C. Between October 29, 2010 and December 8, 2010, Detroit Medical Center disclosed to the United States certain conduct that may have been unlawful. Specifically, Detroit Medical Center disclosed the following conduct (the Covered Conduct):
(1) Detroit Medical Center rented office space to a number of physicians without written and executed leases in effect for the entire term. The physicians at issue, and the time periods during which the physicians operated without written and executed leases, are listed in Attachment 1.
(2) Detroit Medical Center had compensation or other financial arrangements with a number of physicians who provided services to Detroit Medical Center where the parties’ arrangement was not memorialized in a written and executed contract for the full period of the arrangement. The physicians at issue, and the relevant time periods, are listed in Attachment 2.
(3) Detroit Medical Center had compensation, lease, or other financial arrangements with a number of physicians who provided services to Detroit Medical Center where the financial relationship may not have been consistent with fair market value and/or may have been commercially unreasonable. The physicians at issue, and the relevant time periods, are listed in Attachment 3.
(4) Between 2004 and 2010, Detroit Medical Center provided “business courtesies,” including tickets to sporting events, education events, charitable dinner events, and other meal and entertainment courtesies, to a number of physicians that were worth less than $2,000 per year but may have exceeded permissible limits.
(5) Detroit Medical Center provided signage and/or may have provided advertising and biographical materials for a number of physicians, on terms that may not have been commercially reasonable, fair market value terms. The physicians at issue, and the relevant time periods, are listed in Attachment 4.
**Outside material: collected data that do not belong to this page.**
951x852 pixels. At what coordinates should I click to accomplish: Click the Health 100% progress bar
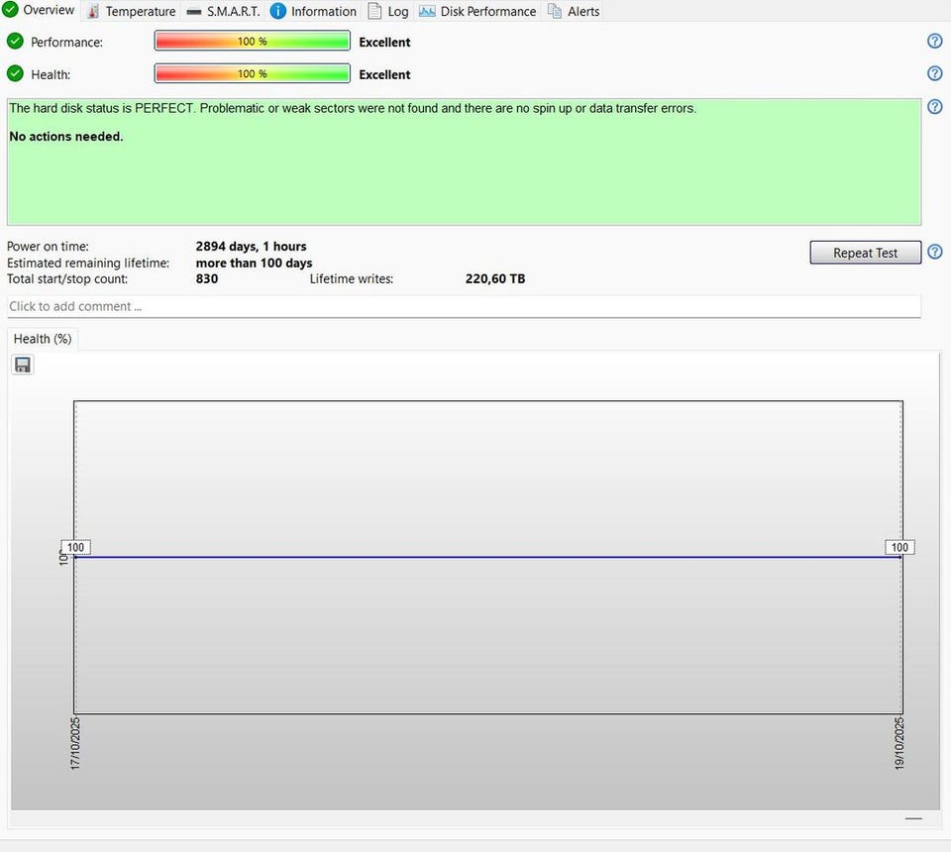pyautogui.click(x=252, y=73)
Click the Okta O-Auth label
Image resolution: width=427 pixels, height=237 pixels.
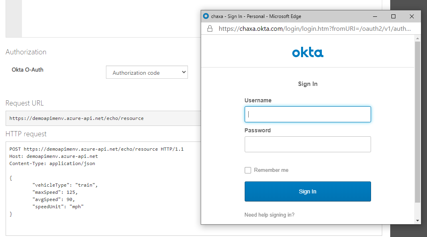(28, 70)
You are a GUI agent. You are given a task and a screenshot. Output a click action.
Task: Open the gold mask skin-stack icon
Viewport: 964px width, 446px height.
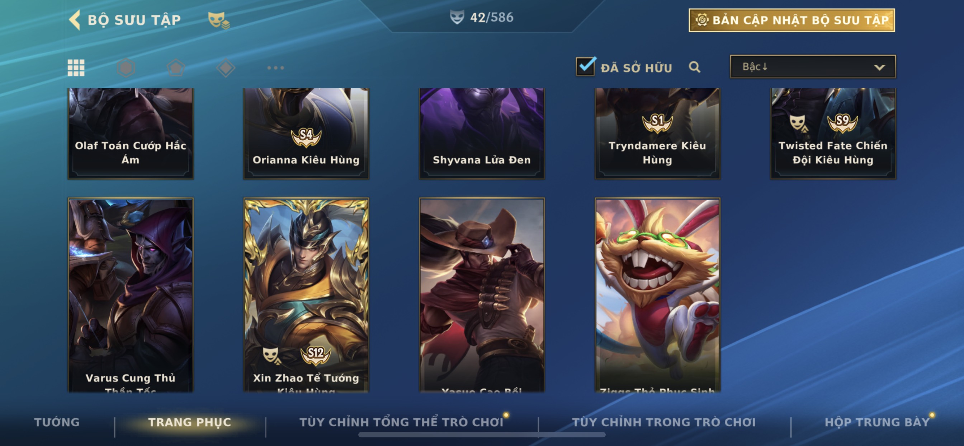click(x=219, y=20)
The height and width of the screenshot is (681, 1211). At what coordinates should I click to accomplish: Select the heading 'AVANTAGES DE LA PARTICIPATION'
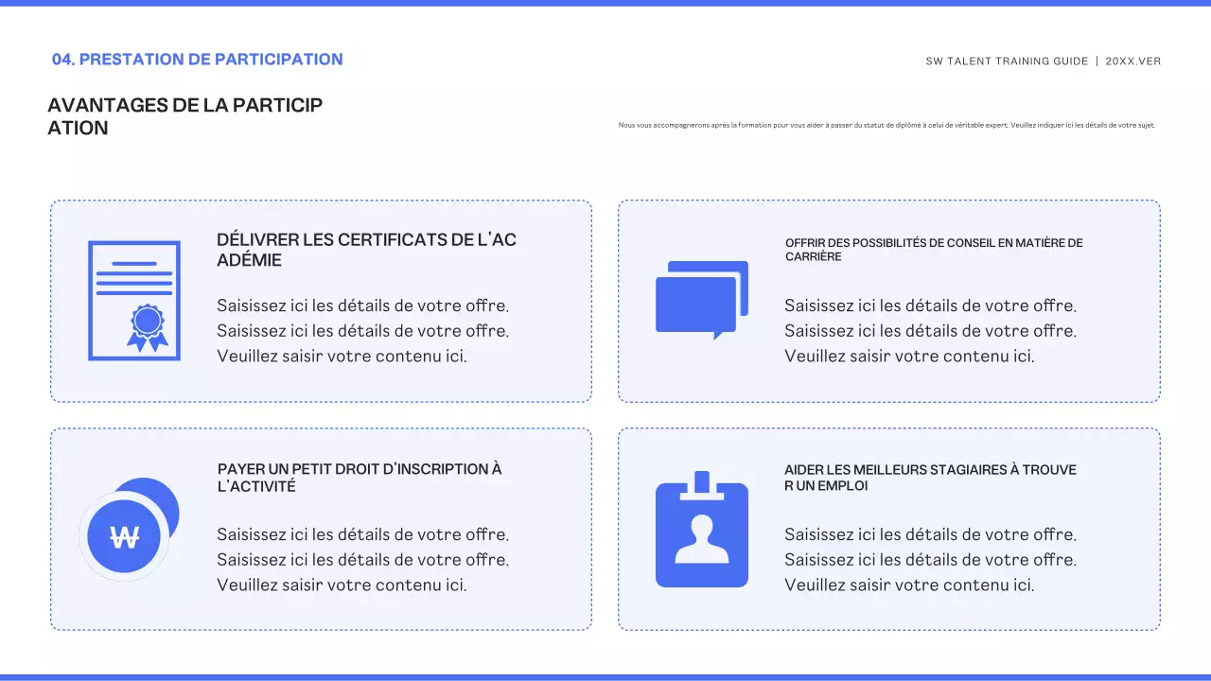point(185,116)
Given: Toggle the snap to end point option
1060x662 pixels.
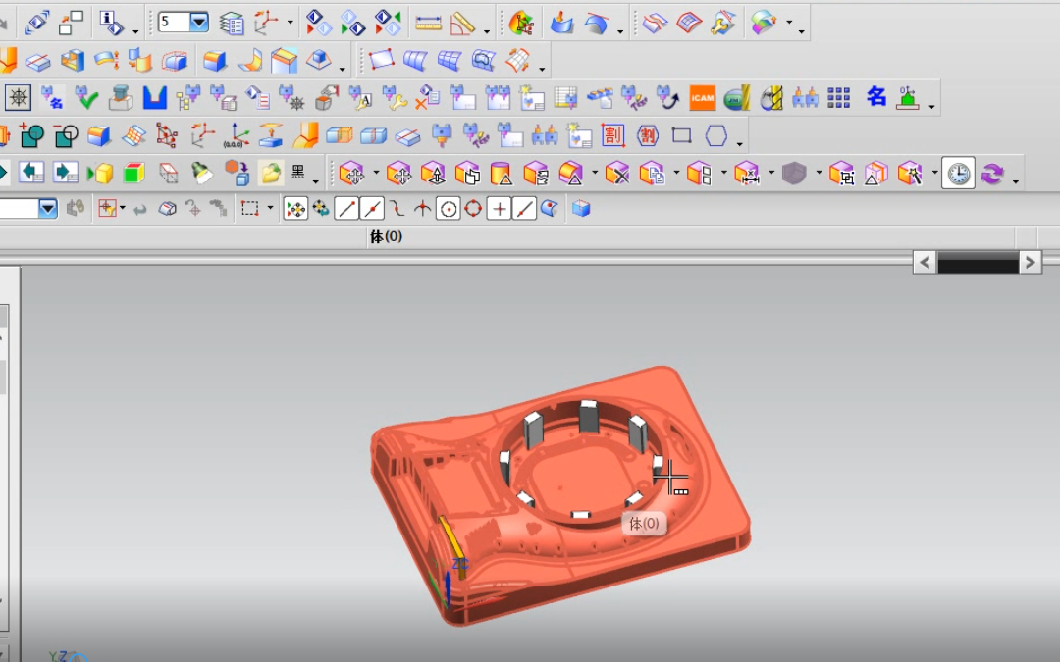Looking at the screenshot, I should (x=346, y=210).
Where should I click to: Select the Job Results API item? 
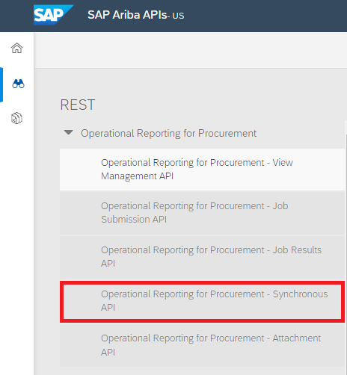202,257
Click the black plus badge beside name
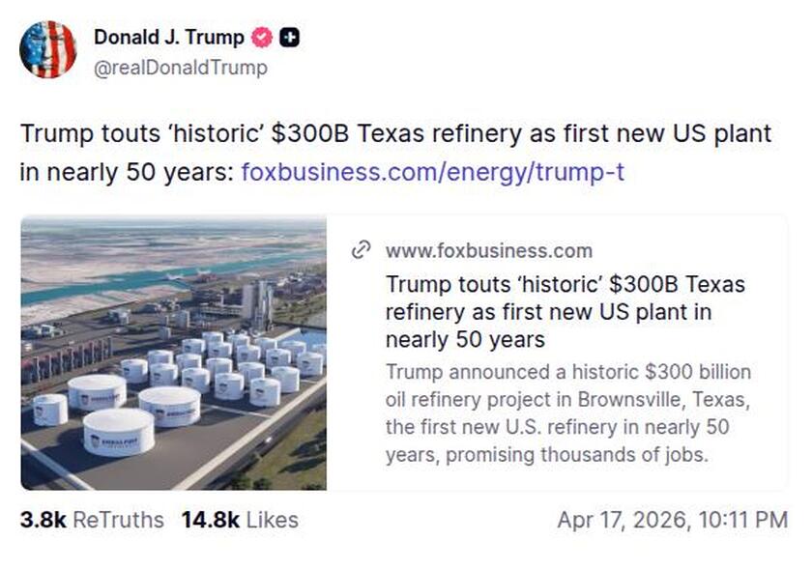812x569 pixels. [x=289, y=38]
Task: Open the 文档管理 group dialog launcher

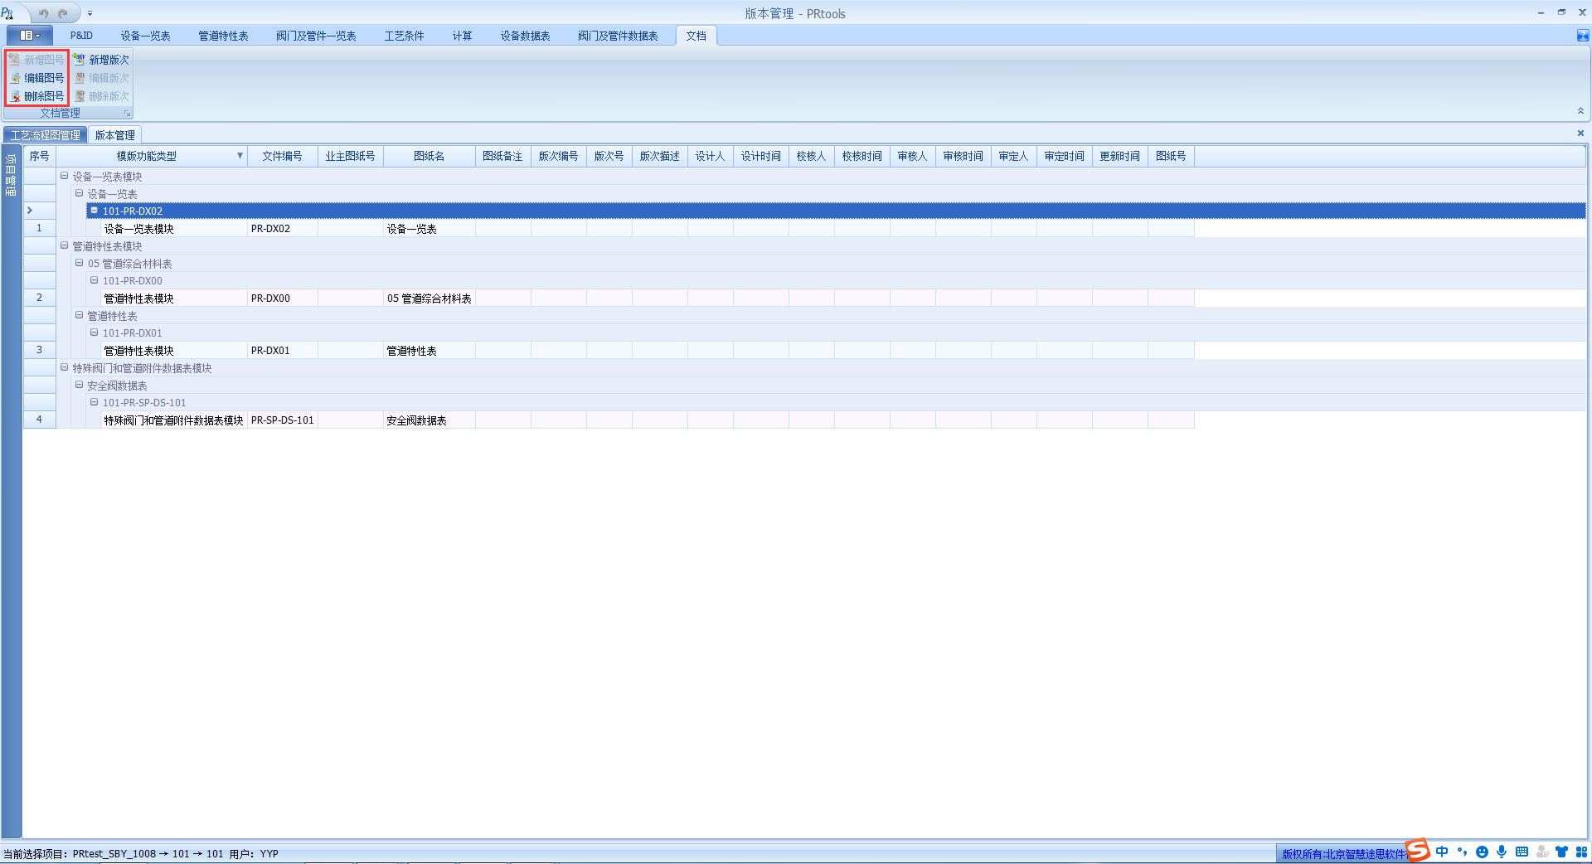Action: (127, 114)
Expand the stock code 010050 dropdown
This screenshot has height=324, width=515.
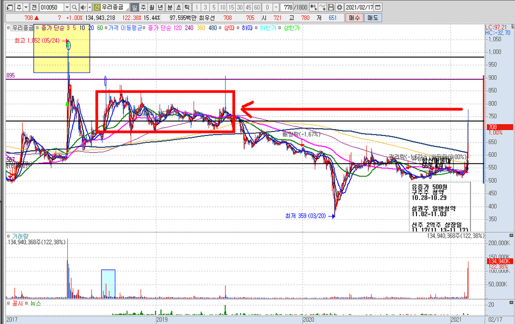[67, 7]
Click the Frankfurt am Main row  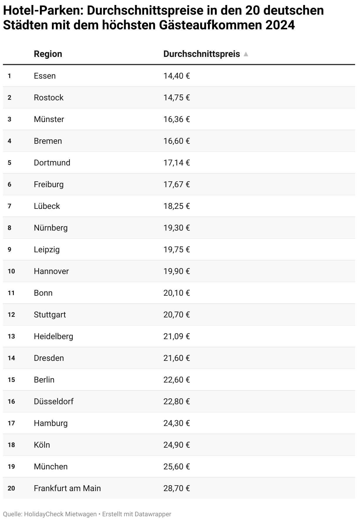(x=67, y=488)
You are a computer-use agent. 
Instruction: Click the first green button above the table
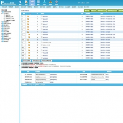(87, 11)
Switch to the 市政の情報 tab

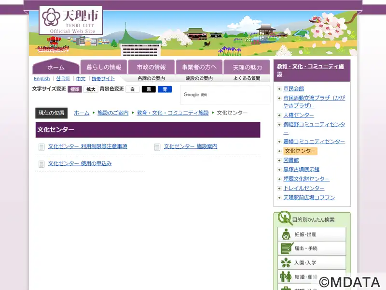[x=151, y=67]
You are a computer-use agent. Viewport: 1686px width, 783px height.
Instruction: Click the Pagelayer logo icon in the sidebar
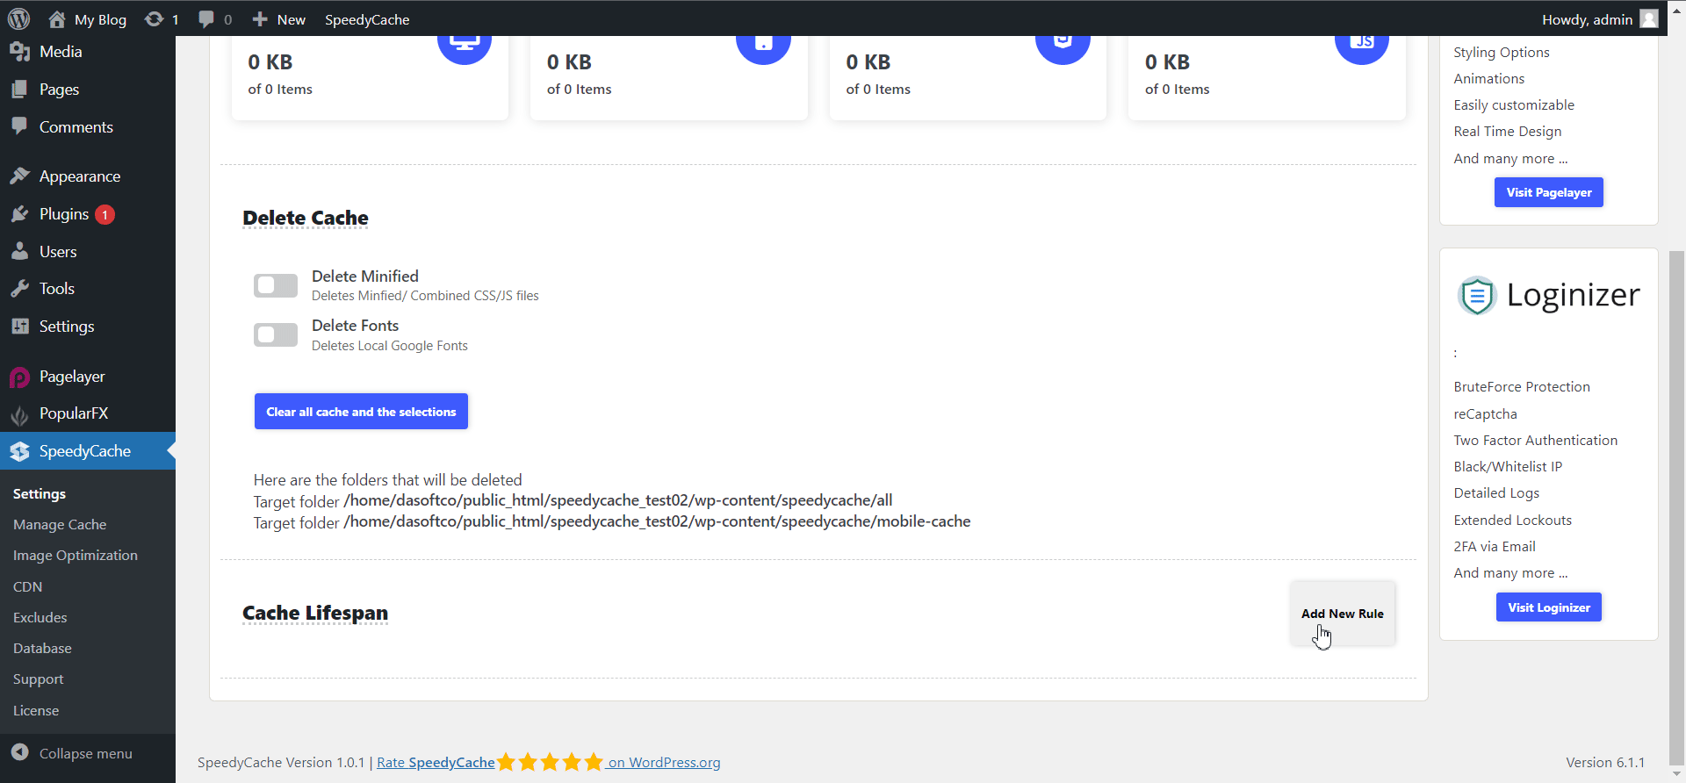(20, 377)
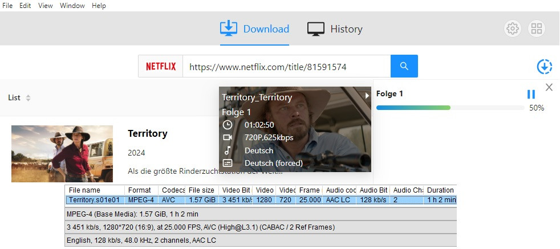Switch to the Download tab

point(255,29)
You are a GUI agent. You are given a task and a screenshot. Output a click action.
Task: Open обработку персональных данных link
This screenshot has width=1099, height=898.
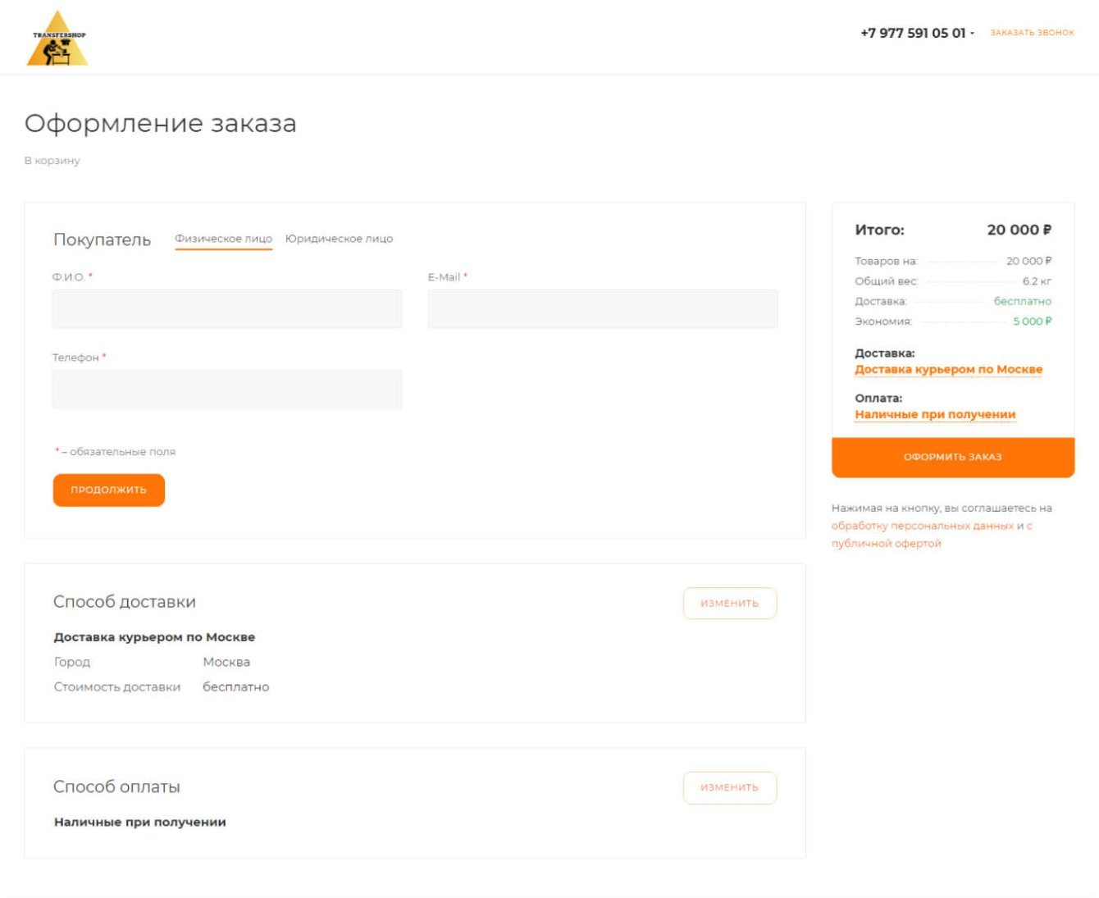922,526
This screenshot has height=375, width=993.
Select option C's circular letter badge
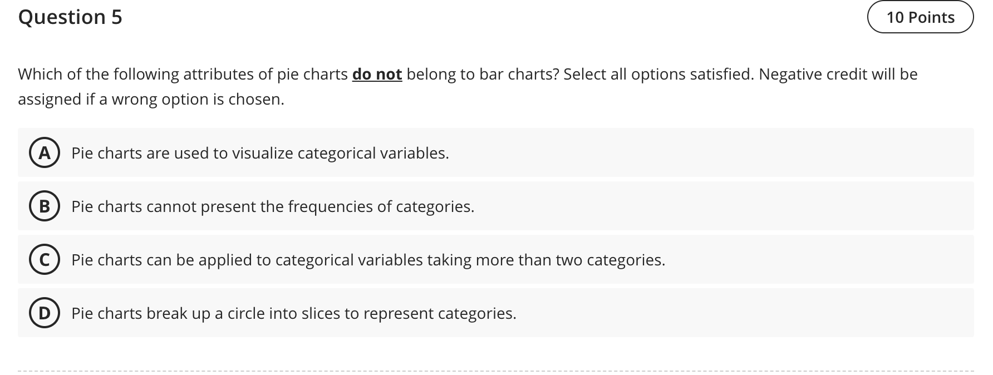point(45,259)

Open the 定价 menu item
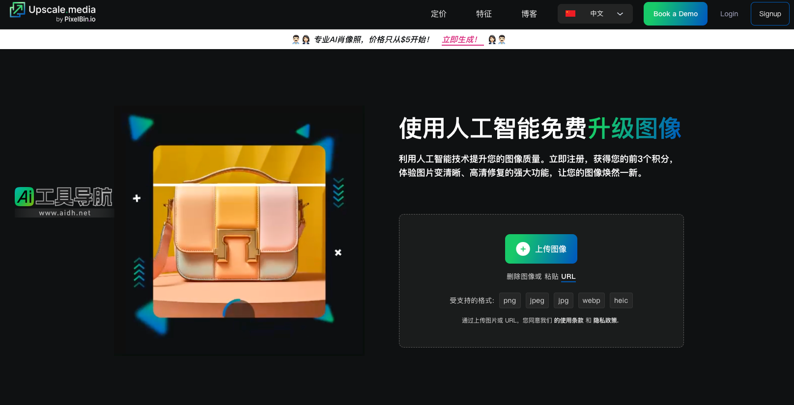[x=438, y=14]

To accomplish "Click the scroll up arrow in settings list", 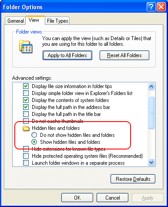I will pyautogui.click(x=151, y=87).
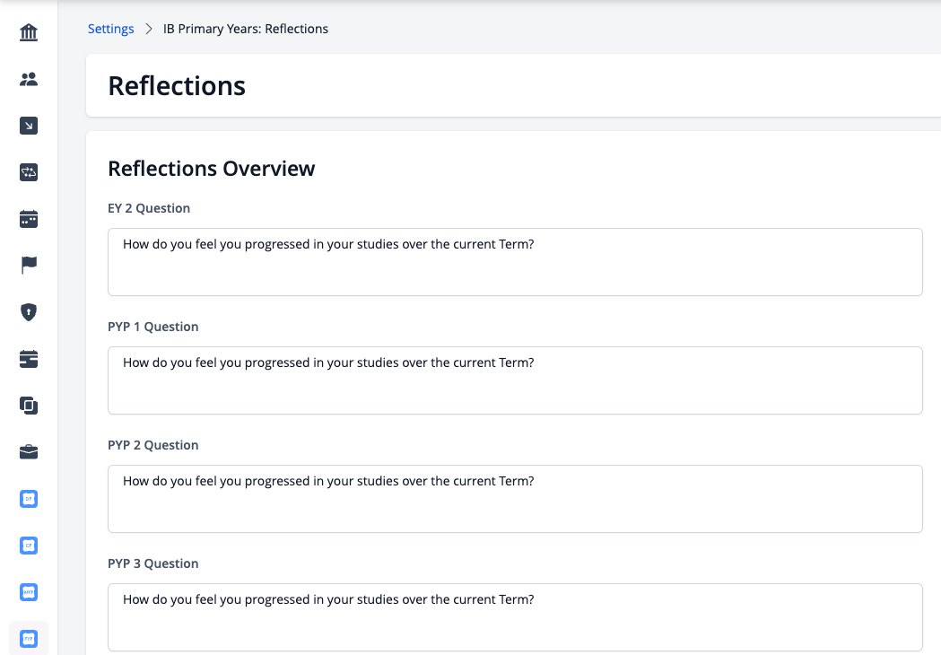
Task: Open the calendar icon in the sidebar
Action: coord(29,219)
(6) From January 1, 2007 through September 29, 2010, Detroit Medical Center submitted claims to Medicare and Medicaid using CPT codes 99201, 99203-5, 99211-15, 99220, 99223, 99231-33, 99239, 99243-44, and 99254 for certain physician evaluation and management services furnished by Detroit Medical Center’s employed physicians to Medicare, Medicaid, and Child Health Insurance Program beneficiaries, when available documentation did not support the level of service billed.
D. The United States contends that it has certain civil and administrative claims, as specified in paragraphs 2 and 3, below, against Detroit Medical Center arising out of the Covered Conduct.
E. This Agreement is neither an admission of any wrongdoing or liability by Detroit Medical Center nor a concession by the United States that its claims are not well founded.
F. To avoid the delay, uncertainty, inconvenience, and expense of protracted litigation of the above claims, and in consideration of the mutual promises and obligations of this Settlement Agreement, Detroit Medical Center and Vanguard (collectively DMC) and the United States agree and covenant as follows:
TERMS AND CONDITIONS
1. DMC shall pay to the United States $30 million (the Settlement Amount) by electronic funds transfer pursuant to written instructions to be provided by the United States Attorney’s Office for the Eastern District of Michigan no later than five days after the Effective Date of this Agreement.
2. Subject to the exceptions in Paragraph 4 (concerning excluded claims) below, and conditioned upon DMC’s’s full payment of the Settlement Amount, the United States releases DMC, together with its subsidiaries and affiliates, from any civil or administrative monetary claim the United States has for the Covered Conduct under the False Claims Act, 31 U.S.C. §§ 3729-3733; the Civil Monetary Penalties Law, 42 U.S.C. § 1320a-7a; the Program Fraud Civil Remedies Act, 31 U.S.C. §§ 3801-3812; the civil money penalty provisions of the Physician Self-Referral Law, 42 U.S.C. §§ 1395nn(g)(3) and (4); or the common law theories of payment by mistake, unjust enrichment, restitution, and fraud.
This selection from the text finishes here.